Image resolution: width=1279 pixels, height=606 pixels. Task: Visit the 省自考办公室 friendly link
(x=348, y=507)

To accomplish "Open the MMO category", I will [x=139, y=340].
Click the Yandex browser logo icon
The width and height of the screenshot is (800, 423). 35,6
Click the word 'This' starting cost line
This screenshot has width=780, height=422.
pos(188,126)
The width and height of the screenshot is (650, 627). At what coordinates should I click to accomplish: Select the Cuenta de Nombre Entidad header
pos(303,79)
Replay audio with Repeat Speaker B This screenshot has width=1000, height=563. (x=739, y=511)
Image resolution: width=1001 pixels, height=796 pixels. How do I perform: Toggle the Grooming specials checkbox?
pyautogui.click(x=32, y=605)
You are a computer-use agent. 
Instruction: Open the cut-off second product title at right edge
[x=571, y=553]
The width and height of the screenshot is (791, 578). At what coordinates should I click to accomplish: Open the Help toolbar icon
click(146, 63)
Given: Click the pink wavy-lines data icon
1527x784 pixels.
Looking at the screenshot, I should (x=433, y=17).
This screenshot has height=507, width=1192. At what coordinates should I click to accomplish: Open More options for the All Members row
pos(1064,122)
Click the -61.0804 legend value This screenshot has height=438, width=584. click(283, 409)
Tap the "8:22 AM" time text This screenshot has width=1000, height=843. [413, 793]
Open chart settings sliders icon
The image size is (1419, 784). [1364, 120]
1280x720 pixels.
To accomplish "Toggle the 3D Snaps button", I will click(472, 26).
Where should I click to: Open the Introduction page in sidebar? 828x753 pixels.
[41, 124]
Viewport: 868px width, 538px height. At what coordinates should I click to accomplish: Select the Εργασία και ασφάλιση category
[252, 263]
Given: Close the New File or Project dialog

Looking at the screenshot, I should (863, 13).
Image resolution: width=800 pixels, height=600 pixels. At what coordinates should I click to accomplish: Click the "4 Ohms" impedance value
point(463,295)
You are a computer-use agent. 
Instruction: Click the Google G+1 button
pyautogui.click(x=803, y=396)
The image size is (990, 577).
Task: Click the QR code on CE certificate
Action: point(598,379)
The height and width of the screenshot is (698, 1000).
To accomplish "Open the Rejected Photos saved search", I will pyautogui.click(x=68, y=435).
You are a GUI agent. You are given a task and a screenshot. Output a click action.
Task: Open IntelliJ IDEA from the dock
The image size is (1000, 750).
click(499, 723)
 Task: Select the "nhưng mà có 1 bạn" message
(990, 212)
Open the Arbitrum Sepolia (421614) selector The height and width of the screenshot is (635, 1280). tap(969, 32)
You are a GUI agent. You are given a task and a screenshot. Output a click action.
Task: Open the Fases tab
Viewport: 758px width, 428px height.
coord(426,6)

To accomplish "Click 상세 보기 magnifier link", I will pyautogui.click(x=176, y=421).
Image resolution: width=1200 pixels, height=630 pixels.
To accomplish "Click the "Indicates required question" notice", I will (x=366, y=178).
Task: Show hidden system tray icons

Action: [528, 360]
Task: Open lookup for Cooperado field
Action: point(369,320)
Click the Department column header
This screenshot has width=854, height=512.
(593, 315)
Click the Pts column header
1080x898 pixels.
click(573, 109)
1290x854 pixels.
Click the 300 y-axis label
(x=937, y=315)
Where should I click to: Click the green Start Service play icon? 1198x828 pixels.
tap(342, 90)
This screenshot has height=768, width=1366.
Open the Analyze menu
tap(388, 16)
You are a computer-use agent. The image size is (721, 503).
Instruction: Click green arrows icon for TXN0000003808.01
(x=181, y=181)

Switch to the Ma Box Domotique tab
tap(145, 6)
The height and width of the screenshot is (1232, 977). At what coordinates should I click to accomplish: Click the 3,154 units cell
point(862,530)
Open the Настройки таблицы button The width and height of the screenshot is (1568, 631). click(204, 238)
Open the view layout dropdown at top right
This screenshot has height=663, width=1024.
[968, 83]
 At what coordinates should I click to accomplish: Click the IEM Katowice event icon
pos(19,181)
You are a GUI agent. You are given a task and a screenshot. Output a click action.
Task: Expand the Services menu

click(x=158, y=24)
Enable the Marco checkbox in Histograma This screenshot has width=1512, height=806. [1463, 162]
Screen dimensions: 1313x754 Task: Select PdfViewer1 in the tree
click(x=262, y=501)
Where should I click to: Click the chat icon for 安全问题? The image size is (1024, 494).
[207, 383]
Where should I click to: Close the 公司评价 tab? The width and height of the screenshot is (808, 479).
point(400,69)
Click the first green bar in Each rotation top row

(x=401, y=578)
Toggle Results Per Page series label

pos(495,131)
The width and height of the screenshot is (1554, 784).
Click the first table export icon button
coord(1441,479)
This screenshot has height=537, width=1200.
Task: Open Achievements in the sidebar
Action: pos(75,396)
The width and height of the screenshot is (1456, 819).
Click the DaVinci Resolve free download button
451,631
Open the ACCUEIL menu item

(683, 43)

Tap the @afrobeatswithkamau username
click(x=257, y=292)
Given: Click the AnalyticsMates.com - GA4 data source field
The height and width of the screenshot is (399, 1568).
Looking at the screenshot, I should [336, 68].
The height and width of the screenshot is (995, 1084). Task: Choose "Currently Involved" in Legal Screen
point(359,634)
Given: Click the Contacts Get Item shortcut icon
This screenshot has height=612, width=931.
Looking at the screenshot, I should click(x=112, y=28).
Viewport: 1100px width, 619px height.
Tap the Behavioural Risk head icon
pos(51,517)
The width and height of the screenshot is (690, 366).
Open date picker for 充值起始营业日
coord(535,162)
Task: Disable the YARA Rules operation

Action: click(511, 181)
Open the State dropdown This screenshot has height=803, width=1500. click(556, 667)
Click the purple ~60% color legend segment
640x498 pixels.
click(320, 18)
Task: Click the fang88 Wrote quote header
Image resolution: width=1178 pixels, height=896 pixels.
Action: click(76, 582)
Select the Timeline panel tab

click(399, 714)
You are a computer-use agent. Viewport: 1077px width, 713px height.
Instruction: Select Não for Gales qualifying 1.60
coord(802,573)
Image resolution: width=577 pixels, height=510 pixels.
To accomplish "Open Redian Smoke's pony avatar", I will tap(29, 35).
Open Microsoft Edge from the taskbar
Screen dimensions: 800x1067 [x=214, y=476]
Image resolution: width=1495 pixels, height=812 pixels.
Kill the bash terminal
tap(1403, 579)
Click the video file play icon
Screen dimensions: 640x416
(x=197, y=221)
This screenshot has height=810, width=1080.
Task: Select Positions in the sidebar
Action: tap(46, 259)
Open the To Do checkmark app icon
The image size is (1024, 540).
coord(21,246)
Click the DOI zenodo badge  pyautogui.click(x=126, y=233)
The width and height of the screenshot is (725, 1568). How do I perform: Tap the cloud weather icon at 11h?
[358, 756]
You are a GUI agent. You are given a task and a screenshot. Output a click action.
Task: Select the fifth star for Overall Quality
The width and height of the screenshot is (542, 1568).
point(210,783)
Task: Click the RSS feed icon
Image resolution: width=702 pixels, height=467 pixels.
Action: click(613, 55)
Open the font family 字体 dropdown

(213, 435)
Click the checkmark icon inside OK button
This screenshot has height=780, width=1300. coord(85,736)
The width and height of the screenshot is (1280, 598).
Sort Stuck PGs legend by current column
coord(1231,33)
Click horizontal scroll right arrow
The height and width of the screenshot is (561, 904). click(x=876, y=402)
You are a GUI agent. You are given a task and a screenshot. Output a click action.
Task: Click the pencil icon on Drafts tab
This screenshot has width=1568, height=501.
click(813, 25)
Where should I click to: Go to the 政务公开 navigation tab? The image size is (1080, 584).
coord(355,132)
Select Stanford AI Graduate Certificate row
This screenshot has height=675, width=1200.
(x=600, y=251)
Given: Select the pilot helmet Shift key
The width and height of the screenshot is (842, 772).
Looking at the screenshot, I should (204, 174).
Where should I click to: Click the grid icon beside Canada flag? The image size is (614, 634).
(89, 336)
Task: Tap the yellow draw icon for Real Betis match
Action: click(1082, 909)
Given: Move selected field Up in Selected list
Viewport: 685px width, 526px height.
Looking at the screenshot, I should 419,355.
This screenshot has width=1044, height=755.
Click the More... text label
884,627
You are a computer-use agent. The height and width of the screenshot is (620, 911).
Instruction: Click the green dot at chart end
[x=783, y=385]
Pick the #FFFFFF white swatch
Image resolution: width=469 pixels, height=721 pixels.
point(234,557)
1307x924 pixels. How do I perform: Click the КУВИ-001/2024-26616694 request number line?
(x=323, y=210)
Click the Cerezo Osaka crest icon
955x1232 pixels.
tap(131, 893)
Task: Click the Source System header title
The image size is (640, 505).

WHAT YOU WILL DO — In the listing above, the lines from the one containing "Select the Timeline panel tab" through the one containing "Task: Click the RSS feed icon" must be set down exactly, with no other lines.

SOLUTION —
Select the Timeline panel tab

click(399, 714)
You are a computer-use agent. Viewport: 1077px width, 713px height.
Instruction: Select Não for Gales qualifying 1.60
coord(802,573)
Image resolution: width=577 pixels, height=510 pixels.
To accomplish "Open Redian Smoke's pony avatar", I will tap(29, 35).
Open Microsoft Edge from the taskbar
Screen dimensions: 800x1067 [x=214, y=476]
Image resolution: width=1495 pixels, height=812 pixels.
Kill the bash terminal
tap(1403, 579)
Click the video file play icon
Screen dimensions: 640x416
(x=197, y=221)
This screenshot has height=810, width=1080.
Task: Select Positions in the sidebar
Action: tap(46, 259)
Open the To Do checkmark app icon
The image size is (1024, 540).
coord(21,246)
Click the DOI zenodo badge  pyautogui.click(x=126, y=233)
The width and height of the screenshot is (725, 1568). How do I perform: Tap the cloud weather icon at 11h?
[358, 756]
You are a GUI agent. You are given a task and a screenshot. Output a click action.
Task: Select the fifth star for Overall Quality
The width and height of the screenshot is (542, 1568).
point(210,783)
Task: Click the RSS feed icon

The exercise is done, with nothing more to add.